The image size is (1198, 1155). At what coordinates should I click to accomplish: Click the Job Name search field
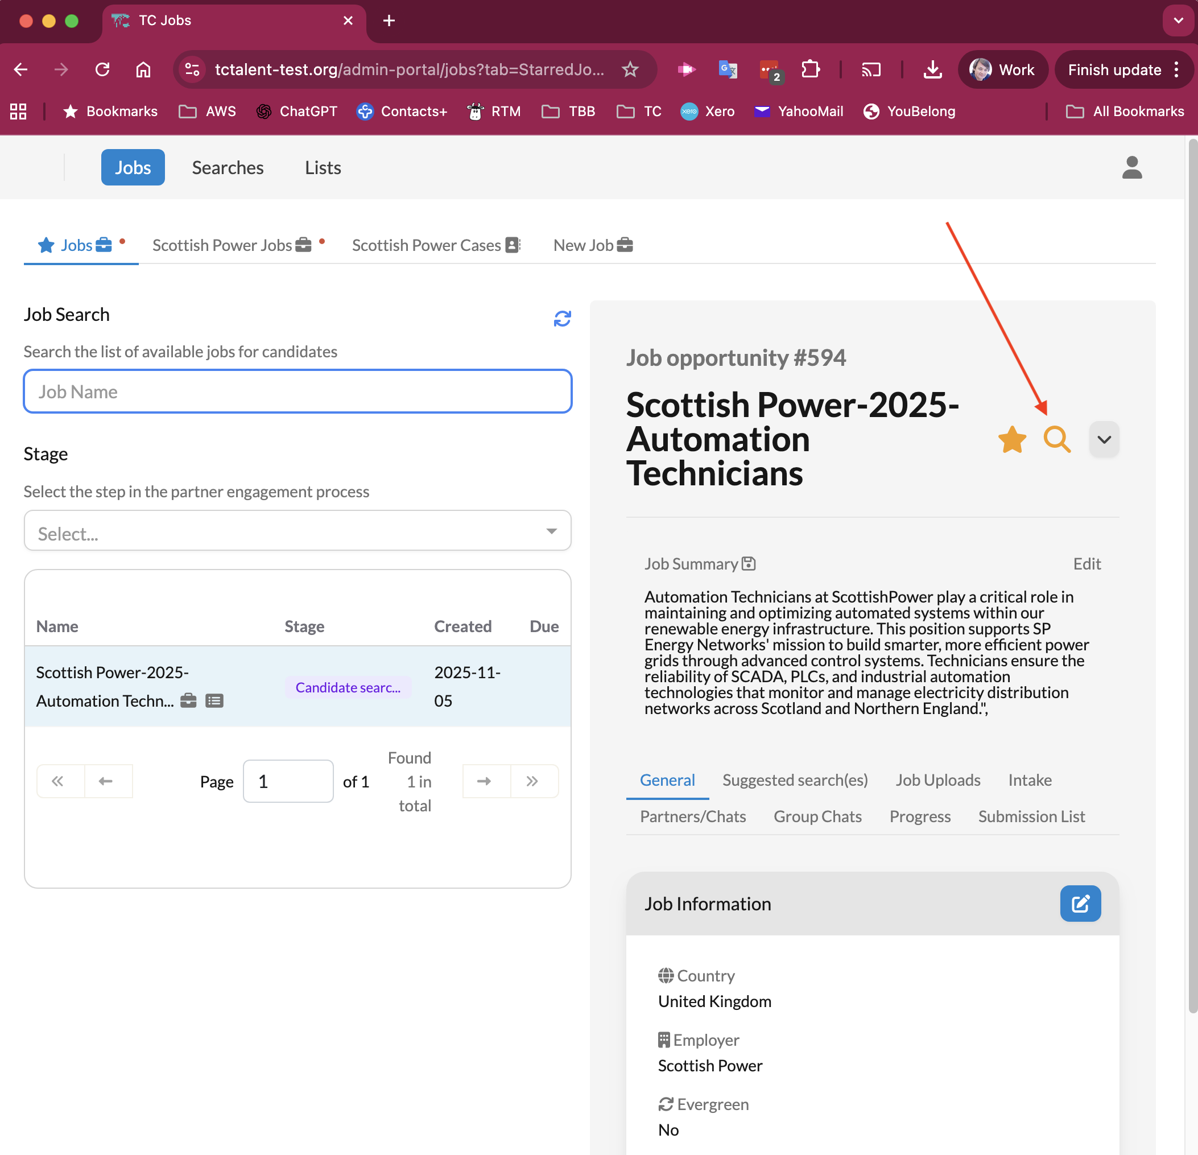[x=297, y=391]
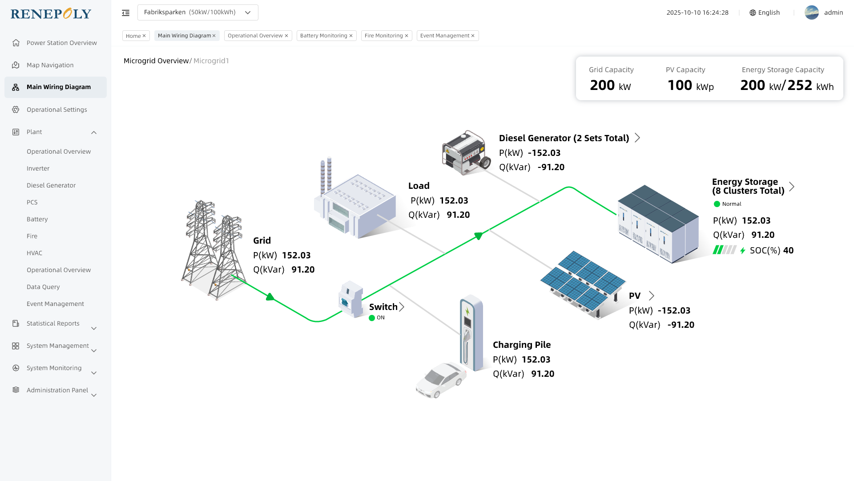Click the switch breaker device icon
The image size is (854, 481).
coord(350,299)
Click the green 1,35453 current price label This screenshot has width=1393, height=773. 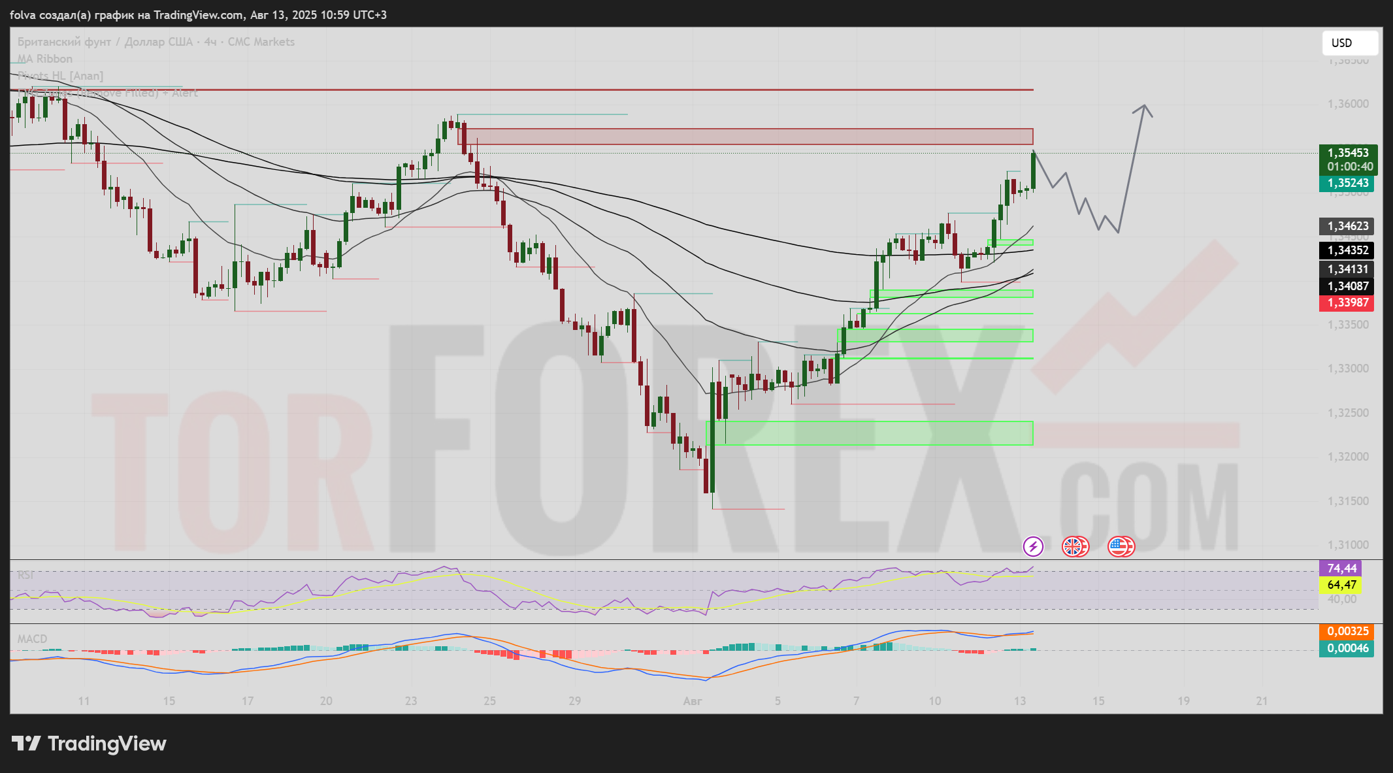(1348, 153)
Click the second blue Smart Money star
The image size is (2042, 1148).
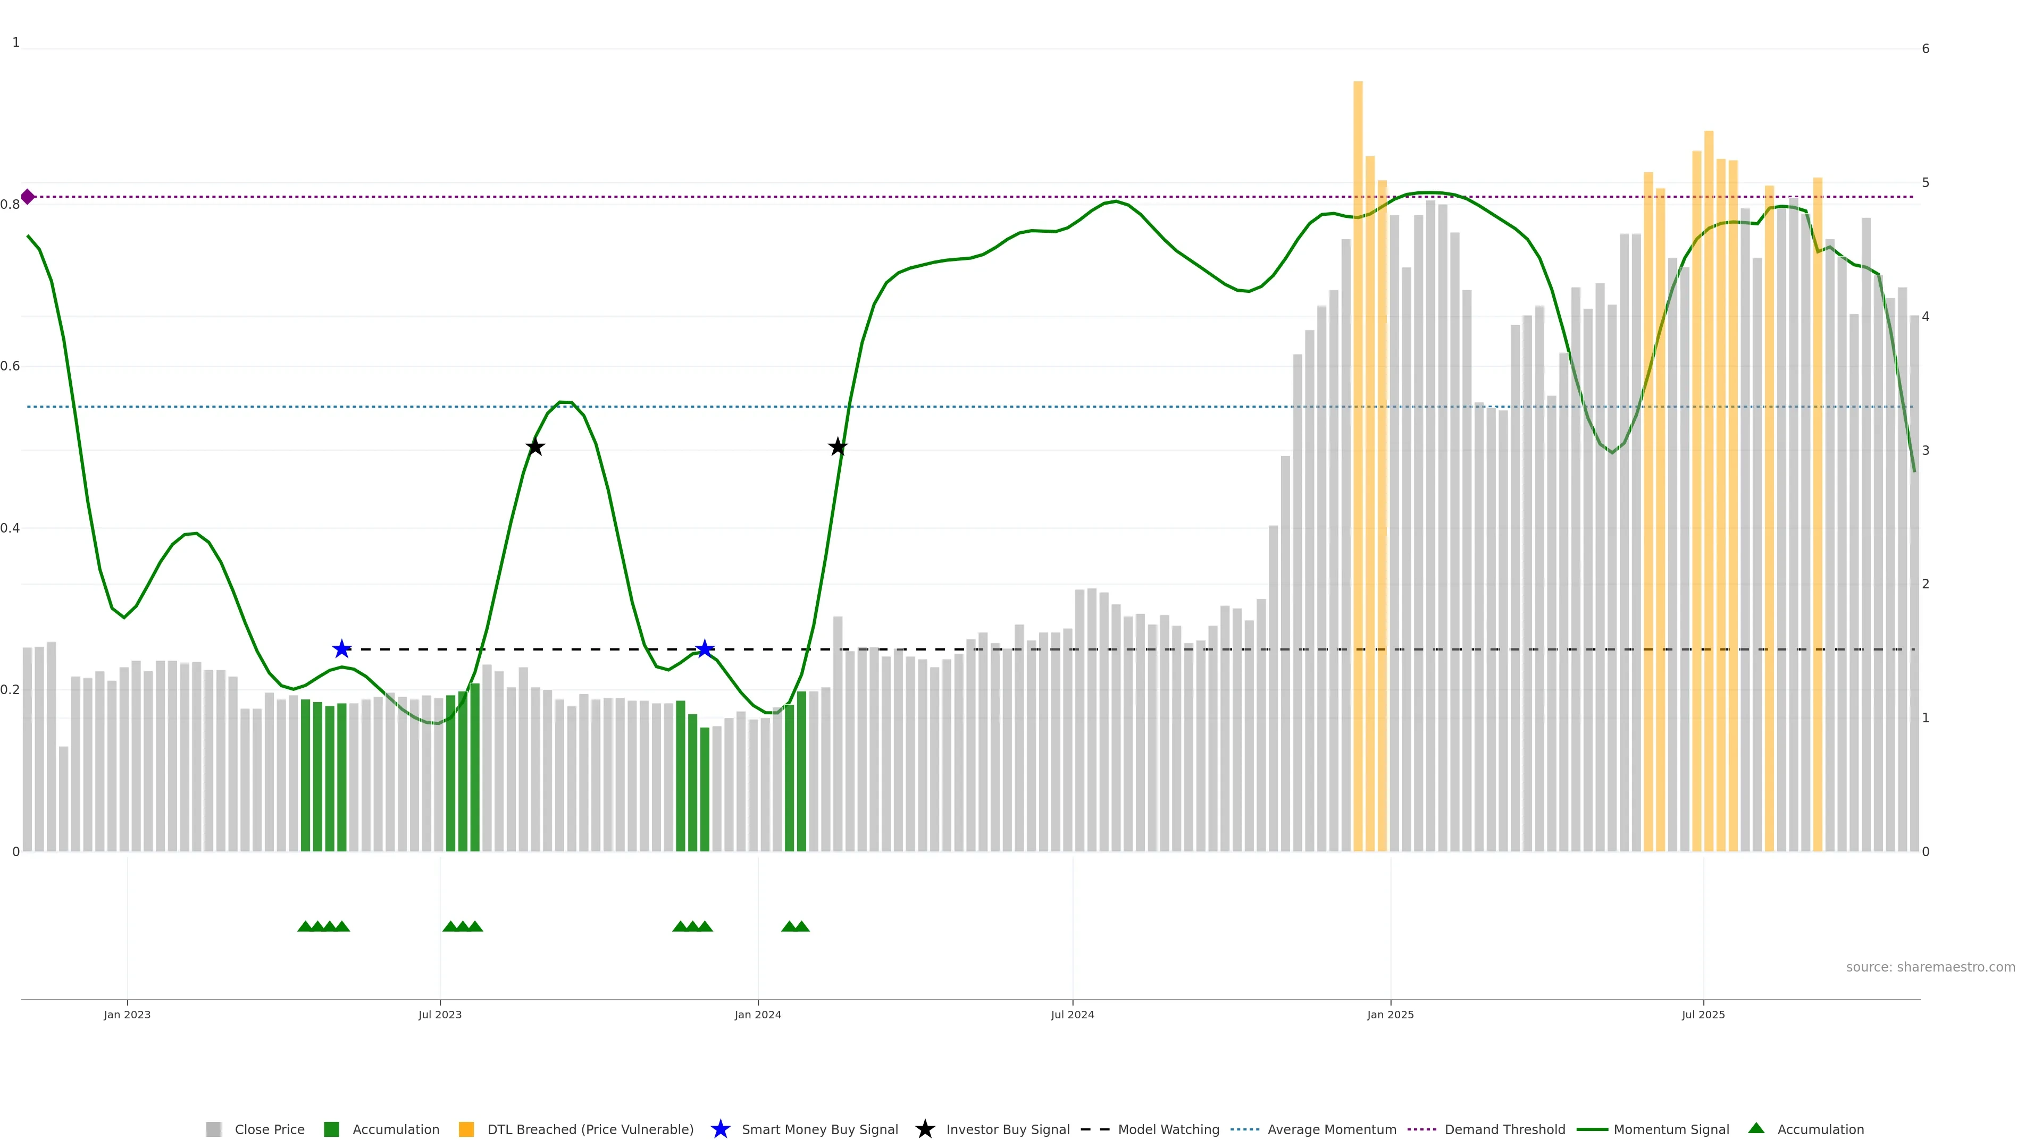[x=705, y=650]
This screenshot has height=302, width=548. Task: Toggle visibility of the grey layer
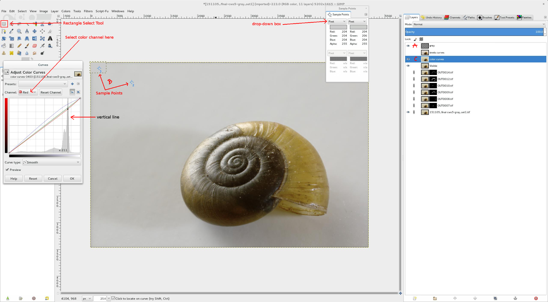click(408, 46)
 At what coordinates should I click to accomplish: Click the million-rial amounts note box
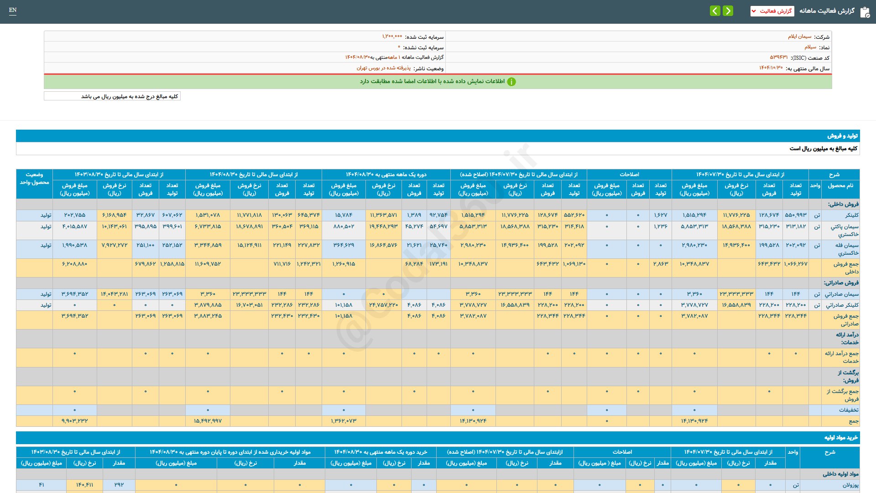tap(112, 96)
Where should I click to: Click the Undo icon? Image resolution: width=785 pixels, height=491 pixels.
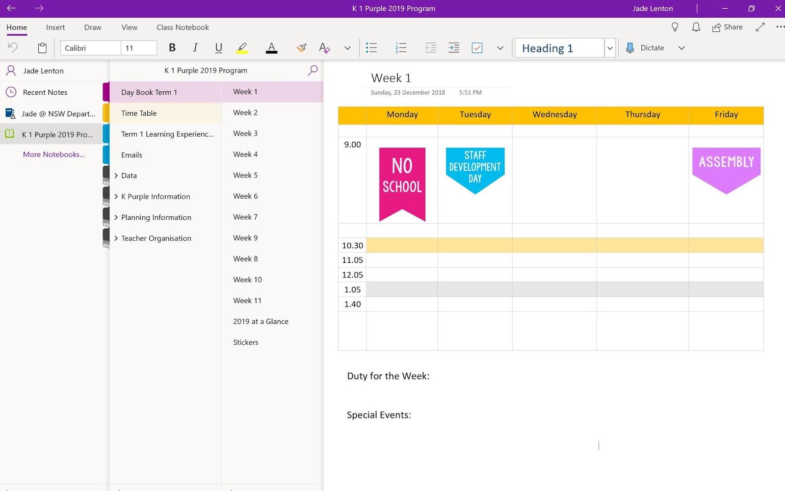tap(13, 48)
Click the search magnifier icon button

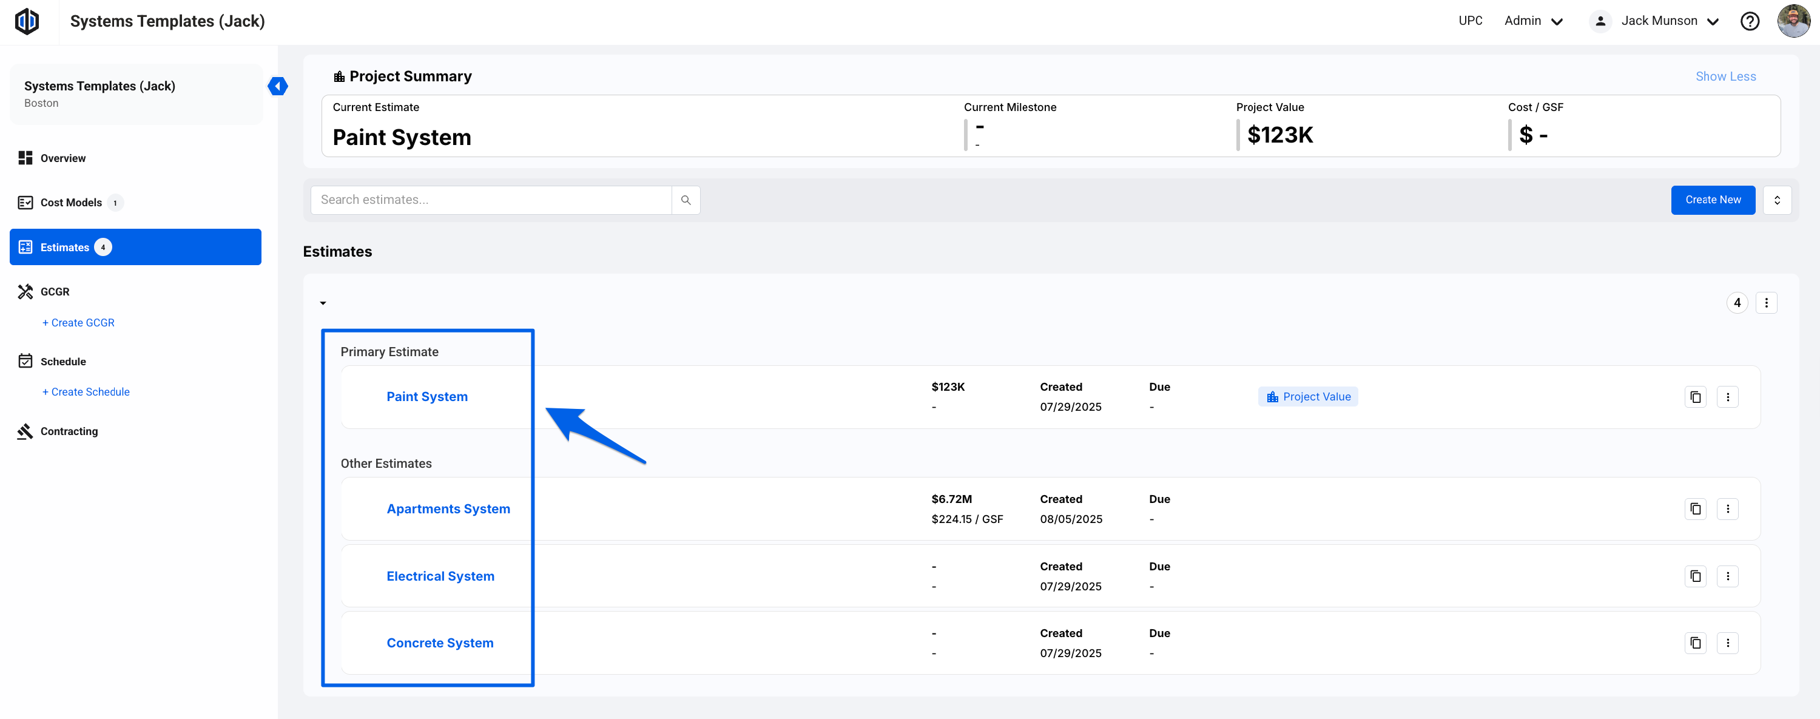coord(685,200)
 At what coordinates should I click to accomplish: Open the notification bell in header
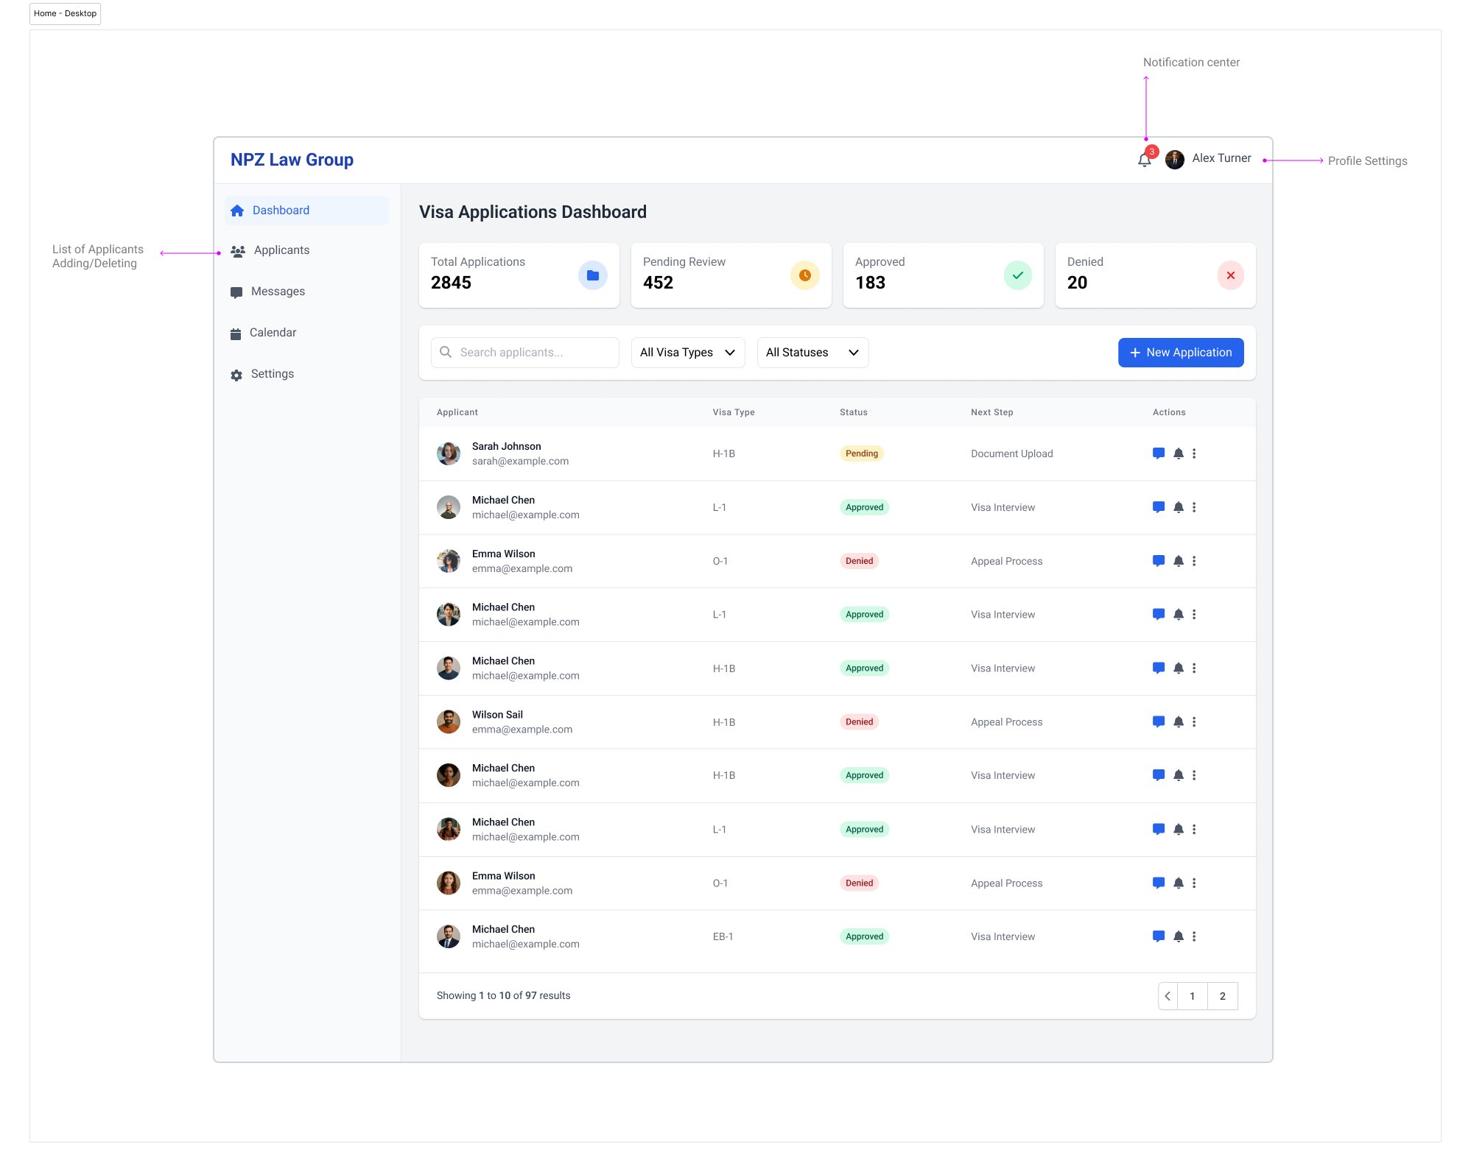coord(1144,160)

□ □ □ □ □

» WORK ORDER
Lines from the one that contains "At what coordinates should I click to accomplish: Open" through the last line of the data above are to be extracted exactly, with no pictures and no other lines.

» RESPONSE
 At what coordinates should I click to accomplish: Open the notification bell in header
coord(1144,160)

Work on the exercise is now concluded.